Learning Artificial Intelligence from Zero - Python-Pytorch Learning (II)

preamble

The study of math is separate from the computation of math, and now when you go back and look at high math and linear algebra in college, if you just study it, it's actually a 3 day course and you're done with it.
The reason school classes take so long is really for exams, which means preparation for calculations. Calculations that make sense don't make a lot of sense when there are computers.
So, if you didn't do well in college math, it only takes a week to make up for it. Even if you didn't go to college, if you went to middle school, again, it only takes a week to learn high math and linear algebra.
But, the problem is that there is no one to give you lessons like this, and there is no such information for you to learn. At least there is no such information for learning in the country, which is full of learning patterns that delay our learning efficiency.

Gradient

The previous post introduced a bit of gradient, forward propagation, and backward propagation. Here's a little more detail.
Don't be intimidated by these terms, the essence of all terms is to summarize, and the terms that summarize are, in fact, the ones that hinder our learning the most; we have to hate it, but we don't have to be afraid of it.
Let's first look at the use of the parameter requires_grad, the code is as follows:

print("============ finding gradient 1 ==============")
a = (3) # Here is randn not rand : Generate random numbers that follow a standard normal distribution (mean 0, standard deviation 1).  : Generate random numbers that follow a uniform distribution (in the interval [0, 1)).
print(a)
b=a+2
print(b) # Output tensor is the result of a+2 calculation
x = (3,requires_grad=True) # Here it is randn not rand
print(x)
y=x+2
print(y) # Output tensor is the result of x+2 calculation, also record the function, grad_fn=<AddBackward0> means it is an additive function grad=gradient fn=Function

Here a and x are the modes where requires_grad is turned on and where requires_grad is not started, respectively. As shown below:

x with requires_grad turned on has an additional attribute requires_grad=True.
After y=x+2 calculated y, there is an additional attribute grad_fn=< AddBackward0 >, where grad=gradient fn=Function, which means gradient function; and Add in there means addition.
And this y=x+2, this calculation is the forward propagation, and the forward propagation is this bunch of functions that we've defined.

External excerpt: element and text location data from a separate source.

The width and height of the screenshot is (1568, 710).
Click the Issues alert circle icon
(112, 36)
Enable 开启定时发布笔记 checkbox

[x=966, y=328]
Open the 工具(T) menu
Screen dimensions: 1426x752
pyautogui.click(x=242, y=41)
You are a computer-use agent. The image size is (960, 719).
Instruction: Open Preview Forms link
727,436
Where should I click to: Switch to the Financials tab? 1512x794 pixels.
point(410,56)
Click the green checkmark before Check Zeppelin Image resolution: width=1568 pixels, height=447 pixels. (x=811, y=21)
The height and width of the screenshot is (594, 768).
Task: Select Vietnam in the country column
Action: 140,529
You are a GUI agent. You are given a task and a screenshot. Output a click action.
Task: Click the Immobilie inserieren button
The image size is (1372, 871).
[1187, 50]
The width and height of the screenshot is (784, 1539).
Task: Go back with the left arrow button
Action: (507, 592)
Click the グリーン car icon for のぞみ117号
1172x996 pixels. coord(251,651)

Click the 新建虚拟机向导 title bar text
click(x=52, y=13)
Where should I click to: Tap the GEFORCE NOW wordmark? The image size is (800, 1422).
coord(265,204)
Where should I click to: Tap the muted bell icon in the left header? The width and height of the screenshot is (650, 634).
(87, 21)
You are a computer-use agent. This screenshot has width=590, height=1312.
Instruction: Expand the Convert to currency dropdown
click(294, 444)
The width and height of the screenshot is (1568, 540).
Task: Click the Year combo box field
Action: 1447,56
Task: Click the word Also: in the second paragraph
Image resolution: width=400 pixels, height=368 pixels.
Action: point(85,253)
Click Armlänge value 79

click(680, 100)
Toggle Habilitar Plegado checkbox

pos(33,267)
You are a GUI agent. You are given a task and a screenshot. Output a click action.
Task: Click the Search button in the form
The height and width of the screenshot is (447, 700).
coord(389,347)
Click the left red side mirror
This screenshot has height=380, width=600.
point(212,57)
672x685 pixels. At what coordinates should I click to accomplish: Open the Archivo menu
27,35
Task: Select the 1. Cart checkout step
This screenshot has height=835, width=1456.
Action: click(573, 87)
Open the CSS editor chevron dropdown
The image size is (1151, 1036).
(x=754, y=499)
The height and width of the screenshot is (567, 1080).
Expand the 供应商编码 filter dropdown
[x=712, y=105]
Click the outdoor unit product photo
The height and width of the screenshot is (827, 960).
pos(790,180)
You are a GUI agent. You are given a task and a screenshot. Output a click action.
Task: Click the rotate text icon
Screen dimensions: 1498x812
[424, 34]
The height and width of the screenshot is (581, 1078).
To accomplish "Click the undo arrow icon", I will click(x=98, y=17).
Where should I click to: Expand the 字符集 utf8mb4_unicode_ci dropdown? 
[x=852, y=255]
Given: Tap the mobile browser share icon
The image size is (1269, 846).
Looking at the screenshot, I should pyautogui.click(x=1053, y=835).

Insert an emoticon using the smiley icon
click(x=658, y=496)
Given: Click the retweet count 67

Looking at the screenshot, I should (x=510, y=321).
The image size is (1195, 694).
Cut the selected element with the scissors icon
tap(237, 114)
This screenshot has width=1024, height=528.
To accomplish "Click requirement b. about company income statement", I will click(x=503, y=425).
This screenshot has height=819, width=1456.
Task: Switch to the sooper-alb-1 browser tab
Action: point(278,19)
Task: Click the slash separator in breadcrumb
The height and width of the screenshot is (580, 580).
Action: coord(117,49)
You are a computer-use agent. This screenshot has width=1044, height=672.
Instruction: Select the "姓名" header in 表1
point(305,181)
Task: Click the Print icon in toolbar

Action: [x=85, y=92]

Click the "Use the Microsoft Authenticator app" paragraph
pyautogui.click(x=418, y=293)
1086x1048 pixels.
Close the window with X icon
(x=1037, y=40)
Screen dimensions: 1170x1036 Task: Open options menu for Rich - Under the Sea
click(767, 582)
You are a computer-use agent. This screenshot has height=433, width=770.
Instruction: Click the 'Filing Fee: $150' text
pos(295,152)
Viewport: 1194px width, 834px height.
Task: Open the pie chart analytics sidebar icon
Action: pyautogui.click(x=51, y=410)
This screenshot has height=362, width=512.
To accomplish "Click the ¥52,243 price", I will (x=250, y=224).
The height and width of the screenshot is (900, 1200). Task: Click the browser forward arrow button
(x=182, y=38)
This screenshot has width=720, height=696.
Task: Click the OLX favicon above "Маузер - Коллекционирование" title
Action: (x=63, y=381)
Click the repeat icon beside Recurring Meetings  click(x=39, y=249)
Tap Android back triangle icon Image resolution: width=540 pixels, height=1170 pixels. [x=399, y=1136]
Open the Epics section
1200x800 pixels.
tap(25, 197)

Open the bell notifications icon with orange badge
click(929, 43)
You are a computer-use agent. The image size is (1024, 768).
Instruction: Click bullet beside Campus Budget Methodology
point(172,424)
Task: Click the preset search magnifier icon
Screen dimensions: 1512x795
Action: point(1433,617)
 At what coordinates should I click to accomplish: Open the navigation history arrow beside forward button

Introduction to the Normal Distribution

The normal distribution was mentioned above and is briefly explained here.
Normal Distribution A distribution is said to have a mean of 0 if it is centered on 0. If the mean is 0 and the standard deviation is 1, the distribution of data points across intervals follows the 68-95-99.7 rule
Mean 0, standard deviation 1 (data in 68% [-1, 1] 95% [-2, 2] 99.7% [-3, 3]). That is, the data is centered on 0 and spreads out in both directions, with 68% of the data points lying within 1 standard deviation of the mean (i.e., the [-1, 1] interval) 95% of the data points lie within 2 standard deviations of the mean (i.e., the [-2, 2] interval). 99.7% of the data points lie within 3 standard deviations of the mean (i.e., the [-3, 3] interval).
(mean 0, standard deviation 2, data at 68% [-2, 2] 95% [-4, 4] 99.7% [-6, 6]).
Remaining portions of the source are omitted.